Medulloblastoma is the most common malignant brain tumor of childhood, with an overall mortality of 40 to 50 percent. Surviving children often have significant long-term cognitive and physical sequelae resulting from existing treatments. Therefore, identifying and understanding the genetic events that drive these tumors is critical for the development of more effective therapies.
In the 2 August issue of the journal Nature, Brandeis Biochemistry faculty member Daniel Pomeranz Krummel contributed his structural biological expertise in collaboration with colleagues at Children’s Hospital Boston, Dana-Farber Cancer Institute, Harvard University, the Broad Institute (MIT), Stanford and the Hospital for Sick Children in Toronto. The paper titled, “Medulloblastoma exome sequencing uncovers subtype-specific somatic mutations,” unravels a landscape of mutations that are peculiar to medulloblastomas.

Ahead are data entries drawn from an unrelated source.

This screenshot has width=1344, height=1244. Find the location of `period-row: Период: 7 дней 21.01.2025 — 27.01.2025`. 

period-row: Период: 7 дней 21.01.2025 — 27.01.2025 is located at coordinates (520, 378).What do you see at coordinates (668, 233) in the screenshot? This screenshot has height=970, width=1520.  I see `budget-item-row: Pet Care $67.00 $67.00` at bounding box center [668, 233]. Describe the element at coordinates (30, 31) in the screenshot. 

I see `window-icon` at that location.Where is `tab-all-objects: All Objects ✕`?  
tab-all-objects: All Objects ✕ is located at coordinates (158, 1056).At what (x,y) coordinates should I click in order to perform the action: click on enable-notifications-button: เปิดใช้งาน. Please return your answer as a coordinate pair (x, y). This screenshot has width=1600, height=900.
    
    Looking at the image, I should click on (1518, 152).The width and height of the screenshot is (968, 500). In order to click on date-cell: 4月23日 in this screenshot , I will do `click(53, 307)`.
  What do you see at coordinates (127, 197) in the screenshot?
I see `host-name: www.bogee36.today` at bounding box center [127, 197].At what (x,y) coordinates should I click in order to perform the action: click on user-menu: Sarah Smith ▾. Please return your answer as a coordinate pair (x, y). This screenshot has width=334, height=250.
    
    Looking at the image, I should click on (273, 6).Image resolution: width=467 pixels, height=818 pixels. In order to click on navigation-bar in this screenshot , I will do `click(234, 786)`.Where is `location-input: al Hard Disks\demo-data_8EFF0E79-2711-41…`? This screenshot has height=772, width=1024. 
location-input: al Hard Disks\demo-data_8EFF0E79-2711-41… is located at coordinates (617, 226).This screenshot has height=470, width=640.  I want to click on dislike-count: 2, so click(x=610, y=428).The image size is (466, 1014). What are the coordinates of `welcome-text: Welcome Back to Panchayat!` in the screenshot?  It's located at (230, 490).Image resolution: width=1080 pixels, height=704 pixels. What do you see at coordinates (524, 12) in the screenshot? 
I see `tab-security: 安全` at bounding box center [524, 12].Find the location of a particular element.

This paper represents a landmark study of medulloblastomas. More specifically, Pomeranz Krummel’s collaborators noticed that a protein called DDX3X had numerous mutations in medulloblastoma. Pomeranz Krummel was able to create a structural model of DDX3X that provided insight into the functional significance of the critical mutations in children with medulloblastoma (below, image).
DDX3X is an ATP-dependent RNA helicase. RNA helicases are fascinating proteins that function to drive the restructuring of RNA and/or RNA-protein assemblies, and have proven to be of great importance in cancer biology and HIV research. Pomeranz Krummel’s long-standing interest is in RNA-protein interactions and application of methods to visualize the enzymes critical to processing of RNA in the human cell. Thus, thinking about the structure-function relationship of this RNA helicase DDX3X was a problem of much interest to Pomeranz Krummel. This collaboration involved forging links between basic and translational scientists, thus giving rise to promising new horizons of treatment options for children with medulloblastoma.